Modern western society and the mainstream medical establishment have done a number on psyche of both expectant mothers and their partners.
We are led to fear labor and delivery.
We need to be armed for this process with inventions of the medical establishment.
Someone must monitor every step of the way, and intervene as they deem fit.
Nothing could be further from the truth.
Faith has awakened a belief in the miraculous capacity of the body and human spirit.
A belief that had been systematically dismantled and denigrated by Academia and Modern Medicine.
Once this faith is restored, a new mindset can flourish.
With this new belief in the capacity of the human spirit and the miraculous nature of being, anything is possible.
After all was said and done, I recalled what the midwife had told us on the first day we met her:
Once you have your first natural birth, you will want to have more children.
What a beautiful story.

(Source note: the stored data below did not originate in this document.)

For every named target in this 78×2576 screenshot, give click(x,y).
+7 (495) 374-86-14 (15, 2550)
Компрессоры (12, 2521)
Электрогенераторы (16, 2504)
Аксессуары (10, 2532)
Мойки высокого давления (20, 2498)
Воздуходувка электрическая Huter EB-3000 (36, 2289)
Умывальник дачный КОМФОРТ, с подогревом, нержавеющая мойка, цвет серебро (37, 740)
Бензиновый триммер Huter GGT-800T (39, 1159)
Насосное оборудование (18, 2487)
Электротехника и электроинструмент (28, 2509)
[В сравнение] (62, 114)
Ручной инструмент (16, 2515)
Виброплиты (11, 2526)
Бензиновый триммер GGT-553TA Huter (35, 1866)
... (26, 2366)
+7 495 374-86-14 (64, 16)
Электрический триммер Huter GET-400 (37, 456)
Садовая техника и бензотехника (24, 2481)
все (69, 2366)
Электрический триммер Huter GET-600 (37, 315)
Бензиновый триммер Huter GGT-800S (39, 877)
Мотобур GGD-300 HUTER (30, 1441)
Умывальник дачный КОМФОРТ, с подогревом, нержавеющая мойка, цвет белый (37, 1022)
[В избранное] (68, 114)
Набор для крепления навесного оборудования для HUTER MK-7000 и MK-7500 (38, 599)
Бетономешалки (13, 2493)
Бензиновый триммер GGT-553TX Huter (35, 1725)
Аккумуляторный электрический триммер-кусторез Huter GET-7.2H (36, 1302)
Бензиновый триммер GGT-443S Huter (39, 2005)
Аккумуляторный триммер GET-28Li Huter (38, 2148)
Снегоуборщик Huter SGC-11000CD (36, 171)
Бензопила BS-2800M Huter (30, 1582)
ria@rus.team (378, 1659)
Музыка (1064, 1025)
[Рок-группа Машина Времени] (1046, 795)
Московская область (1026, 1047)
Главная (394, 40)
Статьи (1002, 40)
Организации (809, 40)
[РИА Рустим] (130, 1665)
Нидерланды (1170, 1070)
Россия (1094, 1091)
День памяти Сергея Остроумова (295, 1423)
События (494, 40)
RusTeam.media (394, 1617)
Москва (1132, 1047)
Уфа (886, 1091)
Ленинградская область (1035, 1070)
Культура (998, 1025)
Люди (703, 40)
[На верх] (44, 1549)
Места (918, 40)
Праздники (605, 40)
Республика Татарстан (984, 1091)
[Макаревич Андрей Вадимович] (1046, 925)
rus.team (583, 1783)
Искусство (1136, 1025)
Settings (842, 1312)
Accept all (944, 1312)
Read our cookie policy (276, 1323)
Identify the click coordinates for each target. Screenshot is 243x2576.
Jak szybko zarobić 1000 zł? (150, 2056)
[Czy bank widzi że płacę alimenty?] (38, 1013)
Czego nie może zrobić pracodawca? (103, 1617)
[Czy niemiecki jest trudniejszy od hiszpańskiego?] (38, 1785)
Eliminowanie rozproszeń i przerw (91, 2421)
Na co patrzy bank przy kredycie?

Thank you for sharing with us your readers and congratulations to you and your wife. May god bless your family.💕💕
God bless. My first son born in a military hospital and things were done they thought I wasn't aware of that they did to move me along. Second son was between my second and third year of med school with a year off doing research. Birth took place on a bed in a house near to a hospital with midwife. I understand the looks from colleagues who can't understand why you would take that risk....
Medical field is fear driven. I am not in it now. My sons are in their thirties.